## start
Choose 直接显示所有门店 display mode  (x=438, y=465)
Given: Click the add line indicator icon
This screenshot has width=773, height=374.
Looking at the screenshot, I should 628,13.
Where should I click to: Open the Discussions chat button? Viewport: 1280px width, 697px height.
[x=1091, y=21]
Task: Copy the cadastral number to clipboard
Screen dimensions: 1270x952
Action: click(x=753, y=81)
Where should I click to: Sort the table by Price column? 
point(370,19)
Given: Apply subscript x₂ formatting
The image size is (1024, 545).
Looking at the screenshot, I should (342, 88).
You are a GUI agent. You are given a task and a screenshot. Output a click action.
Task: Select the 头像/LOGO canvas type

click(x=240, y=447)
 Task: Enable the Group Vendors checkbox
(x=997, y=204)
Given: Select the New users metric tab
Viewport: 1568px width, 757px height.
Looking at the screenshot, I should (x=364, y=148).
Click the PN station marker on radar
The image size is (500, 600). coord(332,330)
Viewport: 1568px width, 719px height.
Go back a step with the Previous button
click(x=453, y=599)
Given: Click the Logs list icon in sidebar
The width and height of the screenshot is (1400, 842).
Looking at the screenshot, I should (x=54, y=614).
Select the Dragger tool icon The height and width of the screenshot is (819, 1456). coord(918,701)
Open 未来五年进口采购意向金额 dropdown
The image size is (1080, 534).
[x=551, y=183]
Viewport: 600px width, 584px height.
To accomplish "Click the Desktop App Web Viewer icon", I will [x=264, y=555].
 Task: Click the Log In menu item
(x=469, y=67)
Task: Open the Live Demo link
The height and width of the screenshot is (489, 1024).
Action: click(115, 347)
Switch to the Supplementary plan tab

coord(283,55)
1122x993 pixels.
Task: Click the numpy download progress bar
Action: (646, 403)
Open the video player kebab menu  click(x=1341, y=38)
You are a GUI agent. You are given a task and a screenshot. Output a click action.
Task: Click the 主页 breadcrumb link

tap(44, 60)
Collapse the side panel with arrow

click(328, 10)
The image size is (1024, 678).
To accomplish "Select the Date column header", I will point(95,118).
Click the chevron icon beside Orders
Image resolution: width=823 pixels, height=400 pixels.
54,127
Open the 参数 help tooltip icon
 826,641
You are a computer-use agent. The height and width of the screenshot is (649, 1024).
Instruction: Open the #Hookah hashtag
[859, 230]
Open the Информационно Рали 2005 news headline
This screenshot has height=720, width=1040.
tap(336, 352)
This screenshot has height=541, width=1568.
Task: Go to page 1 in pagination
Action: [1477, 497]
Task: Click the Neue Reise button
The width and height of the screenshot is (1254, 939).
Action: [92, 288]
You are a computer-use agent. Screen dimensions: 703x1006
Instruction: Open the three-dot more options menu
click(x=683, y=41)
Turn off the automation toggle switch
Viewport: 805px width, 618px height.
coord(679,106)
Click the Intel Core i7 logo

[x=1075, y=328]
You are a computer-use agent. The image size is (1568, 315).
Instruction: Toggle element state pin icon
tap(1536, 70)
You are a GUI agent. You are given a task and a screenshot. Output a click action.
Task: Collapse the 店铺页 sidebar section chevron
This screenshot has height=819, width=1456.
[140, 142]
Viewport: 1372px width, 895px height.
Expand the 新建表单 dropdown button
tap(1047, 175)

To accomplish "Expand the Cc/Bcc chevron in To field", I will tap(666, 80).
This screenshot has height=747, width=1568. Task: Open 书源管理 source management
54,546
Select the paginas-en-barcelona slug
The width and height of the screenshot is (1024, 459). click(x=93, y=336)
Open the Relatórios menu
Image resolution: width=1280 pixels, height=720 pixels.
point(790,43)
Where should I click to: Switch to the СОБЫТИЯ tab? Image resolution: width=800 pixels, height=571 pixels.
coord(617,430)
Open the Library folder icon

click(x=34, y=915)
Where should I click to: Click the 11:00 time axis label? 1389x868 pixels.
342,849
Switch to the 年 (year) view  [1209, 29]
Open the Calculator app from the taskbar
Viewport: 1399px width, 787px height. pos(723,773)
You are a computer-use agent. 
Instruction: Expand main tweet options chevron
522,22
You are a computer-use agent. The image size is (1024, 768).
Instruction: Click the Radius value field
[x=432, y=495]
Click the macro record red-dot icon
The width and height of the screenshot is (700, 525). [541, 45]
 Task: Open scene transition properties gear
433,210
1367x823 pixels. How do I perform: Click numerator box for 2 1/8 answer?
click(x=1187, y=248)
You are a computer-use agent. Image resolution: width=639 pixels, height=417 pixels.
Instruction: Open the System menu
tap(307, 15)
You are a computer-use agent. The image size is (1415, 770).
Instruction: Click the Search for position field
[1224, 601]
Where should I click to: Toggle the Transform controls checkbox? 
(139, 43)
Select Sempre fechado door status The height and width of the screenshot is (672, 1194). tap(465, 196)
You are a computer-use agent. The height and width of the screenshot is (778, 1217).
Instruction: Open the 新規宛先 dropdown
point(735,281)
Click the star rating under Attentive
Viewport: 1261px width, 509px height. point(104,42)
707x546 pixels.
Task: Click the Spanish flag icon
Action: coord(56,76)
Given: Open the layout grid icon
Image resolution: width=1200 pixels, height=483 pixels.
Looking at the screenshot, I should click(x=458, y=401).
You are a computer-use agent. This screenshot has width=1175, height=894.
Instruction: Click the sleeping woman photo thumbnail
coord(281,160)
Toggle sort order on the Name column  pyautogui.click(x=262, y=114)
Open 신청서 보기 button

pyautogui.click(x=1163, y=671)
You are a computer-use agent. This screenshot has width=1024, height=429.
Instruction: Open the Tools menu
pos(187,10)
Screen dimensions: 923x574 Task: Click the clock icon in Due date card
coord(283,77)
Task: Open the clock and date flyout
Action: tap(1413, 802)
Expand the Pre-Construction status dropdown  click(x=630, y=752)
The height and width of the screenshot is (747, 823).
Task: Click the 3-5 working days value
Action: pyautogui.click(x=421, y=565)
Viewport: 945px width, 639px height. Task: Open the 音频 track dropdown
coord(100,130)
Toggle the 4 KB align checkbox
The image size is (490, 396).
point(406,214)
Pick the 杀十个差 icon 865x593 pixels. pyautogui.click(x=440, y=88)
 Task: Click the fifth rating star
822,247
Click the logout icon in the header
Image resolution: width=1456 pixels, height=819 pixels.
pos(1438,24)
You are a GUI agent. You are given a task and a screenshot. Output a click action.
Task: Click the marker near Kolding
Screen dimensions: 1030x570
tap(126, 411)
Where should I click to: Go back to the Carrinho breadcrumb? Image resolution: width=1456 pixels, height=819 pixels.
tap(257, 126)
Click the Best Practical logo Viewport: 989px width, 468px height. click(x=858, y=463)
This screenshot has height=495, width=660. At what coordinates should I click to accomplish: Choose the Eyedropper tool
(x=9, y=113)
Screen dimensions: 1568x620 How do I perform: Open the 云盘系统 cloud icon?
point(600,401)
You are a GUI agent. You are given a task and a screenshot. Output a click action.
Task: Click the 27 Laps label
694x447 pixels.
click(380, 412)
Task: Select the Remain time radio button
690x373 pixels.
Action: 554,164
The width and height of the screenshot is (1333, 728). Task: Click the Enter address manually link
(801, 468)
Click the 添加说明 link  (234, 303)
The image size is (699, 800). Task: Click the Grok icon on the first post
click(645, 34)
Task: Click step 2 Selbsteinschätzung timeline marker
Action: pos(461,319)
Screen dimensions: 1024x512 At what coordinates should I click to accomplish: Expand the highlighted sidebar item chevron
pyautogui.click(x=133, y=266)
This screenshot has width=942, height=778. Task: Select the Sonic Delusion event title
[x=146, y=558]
## end
--- WORK INSTRUCTIONS ---
Copy all of the entries above verbatim, line by line, keeping every character unchanged.

--- RESPONSE ---
Choose 直接显示所有门店 display mode  (x=438, y=465)
Given: Click the add line indicator icon
This screenshot has width=773, height=374.
Looking at the screenshot, I should 628,13.
Where should I click to: Open the Discussions chat button? Viewport: 1280px width, 697px height.
[x=1091, y=21]
Task: Copy the cadastral number to clipboard
Screen dimensions: 1270x952
Action: click(x=753, y=81)
Where should I click to: Sort the table by Price column? 
point(370,19)
Given: Apply subscript x₂ formatting
The image size is (1024, 545).
Looking at the screenshot, I should (342, 88).
You are a GUI agent. You are given a task and a screenshot. Output a click action.
Task: Select the 头像/LOGO canvas type

click(x=240, y=447)
 Task: Enable the Group Vendors checkbox
(x=997, y=204)
Given: Select the New users metric tab
Viewport: 1568px width, 757px height.
Looking at the screenshot, I should (x=364, y=148).
Click the PN station marker on radar
The image size is (500, 600). coord(332,330)
Viewport: 1568px width, 719px height.
Go back a step with the Previous button
click(x=453, y=599)
Given: Click the Logs list icon in sidebar
The width and height of the screenshot is (1400, 842).
Looking at the screenshot, I should (x=54, y=614).
Select the Dragger tool icon The height and width of the screenshot is (819, 1456). coord(918,701)
Open 未来五年进口采购意向金额 dropdown
The image size is (1080, 534).
[x=551, y=183]
Viewport: 600px width, 584px height.
To accomplish "Click the Desktop App Web Viewer icon", I will [x=264, y=555].
 Task: Click the Log In menu item
(x=469, y=67)
Task: Open the Live Demo link
The height and width of the screenshot is (489, 1024).
Action: click(115, 347)
Switch to the Supplementary plan tab

coord(283,55)
1122x993 pixels.
Task: Click the numpy download progress bar
Action: (646, 403)
Open the video player kebab menu  click(x=1341, y=38)
You are a GUI agent. You are given a task and a screenshot. Output a click action.
Task: Click the 主页 breadcrumb link

tap(44, 60)
Collapse the side panel with arrow

click(328, 10)
The image size is (1024, 678).
To accomplish "Select the Date column header", I will point(95,118).
Click the chevron icon beside Orders
Image resolution: width=823 pixels, height=400 pixels.
54,127
Open the 参数 help tooltip icon
 826,641
You are a computer-use agent. The height and width of the screenshot is (649, 1024).
Instruction: Open the #Hookah hashtag
[859, 230]
Open the Информационно Рали 2005 news headline
This screenshot has height=720, width=1040.
tap(336, 352)
This screenshot has height=541, width=1568.
Task: Go to page 1 in pagination
Action: [1477, 497]
Task: Click the Neue Reise button
The width and height of the screenshot is (1254, 939).
Action: [92, 288]
You are a computer-use agent. Screen dimensions: 703x1006
Instruction: Open the three-dot more options menu
click(x=683, y=41)
Turn off the automation toggle switch
Viewport: 805px width, 618px height.
coord(679,106)
Click the Intel Core i7 logo

[x=1075, y=328]
You are a computer-use agent. The image size is (1568, 315).
Instruction: Toggle element state pin icon
tap(1536, 70)
You are a GUI agent. You are given a task and a screenshot. Output a click action.
Task: Collapse the 店铺页 sidebar section chevron
This screenshot has height=819, width=1456.
[140, 142]
Viewport: 1372px width, 895px height.
Expand the 新建表单 dropdown button
tap(1047, 175)

To accomplish "Expand the Cc/Bcc chevron in To field", I will tap(666, 80).
This screenshot has height=747, width=1568. Task: Open 书源管理 source management
54,546
Select the paginas-en-barcelona slug
The width and height of the screenshot is (1024, 459). click(x=93, y=336)
Open the Relatórios menu
Image resolution: width=1280 pixels, height=720 pixels.
point(790,43)
Where should I click to: Switch to the СОБЫТИЯ tab? Image resolution: width=800 pixels, height=571 pixels.
coord(617,430)
Open the Library folder icon

click(x=34, y=915)
Where should I click to: Click the 11:00 time axis label? 1389x868 pixels.
342,849
Switch to the 年 (year) view  [1209, 29]
Open the Calculator app from the taskbar
Viewport: 1399px width, 787px height. pos(723,773)
You are a computer-use agent. 
Instruction: Expand main tweet options chevron
522,22
You are a computer-use agent. The image size is (1024, 768).
Instruction: Click the Radius value field
[x=432, y=495]
Click the macro record red-dot icon
The width and height of the screenshot is (700, 525). [541, 45]
 Task: Open scene transition properties gear
433,210
1367x823 pixels. How do I perform: Click numerator box for 2 1/8 answer?
click(x=1187, y=248)
You are a computer-use agent. Image resolution: width=639 pixels, height=417 pixels.
Instruction: Open the System menu
tap(307, 15)
You are a computer-use agent. The image size is (1415, 770).
Instruction: Click the Search for position field
[1224, 601]
Where should I click to: Toggle the Transform controls checkbox? 
(139, 43)
Select Sempre fechado door status The height and width of the screenshot is (672, 1194). tap(465, 196)
You are a computer-use agent. The height and width of the screenshot is (778, 1217).
Instruction: Open the 新規宛先 dropdown
point(735,281)
Click the star rating under Attentive
Viewport: 1261px width, 509px height. point(104,42)
707x546 pixels.
Task: Click the Spanish flag icon
Action: coord(56,76)
Given: Open the layout grid icon
Image resolution: width=1200 pixels, height=483 pixels.
Looking at the screenshot, I should click(x=458, y=401).
You are a computer-use agent. This screenshot has width=1175, height=894.
Instruction: Click the sleeping woman photo thumbnail
coord(281,160)
Toggle sort order on the Name column  pyautogui.click(x=262, y=114)
Open 신청서 보기 button

pyautogui.click(x=1163, y=671)
You are a computer-use agent. This screenshot has width=1024, height=429.
Instruction: Open the Tools menu
pos(187,10)
Screen dimensions: 923x574 Task: Click the clock icon in Due date card
coord(283,77)
Task: Open the clock and date flyout
Action: tap(1413, 802)
Expand the Pre-Construction status dropdown  click(x=630, y=752)
The height and width of the screenshot is (747, 823).
Task: Click the 3-5 working days value
Action: pyautogui.click(x=421, y=565)
Viewport: 945px width, 639px height. Task: Open the 音频 track dropdown
coord(100,130)
Toggle the 4 KB align checkbox
The image size is (490, 396).
point(406,214)
Pick the 杀十个差 icon 865x593 pixels. pyautogui.click(x=440, y=88)
 Task: Click the fifth rating star
822,247
Click the logout icon in the header
Image resolution: width=1456 pixels, height=819 pixels.
pos(1438,24)
You are a GUI agent. You are given a task and a screenshot. Output a click action.
Task: Click the marker near Kolding
Screen dimensions: 1030x570
tap(126, 411)
Where should I click to: Go back to the Carrinho breadcrumb? Image resolution: width=1456 pixels, height=819 pixels.
tap(257, 126)
Click the Best Practical logo Viewport: 989px width, 468px height. click(x=858, y=463)
This screenshot has height=495, width=660. At what coordinates should I click to accomplish: Choose the Eyedropper tool
(x=9, y=113)
Screen dimensions: 1568x620 How do I perform: Open the 云盘系统 cloud icon?
point(600,401)
You are a GUI agent. You are given a task and a screenshot. Output a click action.
Task: Click the 27 Laps label
694x447 pixels.
click(380, 412)
Task: Select the Remain time radio button
690x373 pixels.
Action: 554,164
The width and height of the screenshot is (1333, 728). Task: Click the Enter address manually link
(801, 468)
Click the 添加说明 link  (234, 303)
The image size is (699, 800). Task: Click the Grok icon on the first post
click(645, 34)
Task: Click step 2 Selbsteinschätzung timeline marker
Action: pos(461,319)
Screen dimensions: 1024x512 At what coordinates should I click to accomplish: Expand the highlighted sidebar item chevron
pyautogui.click(x=133, y=266)
This screenshot has width=942, height=778. Task: Select the Sonic Delusion event title
[x=146, y=558]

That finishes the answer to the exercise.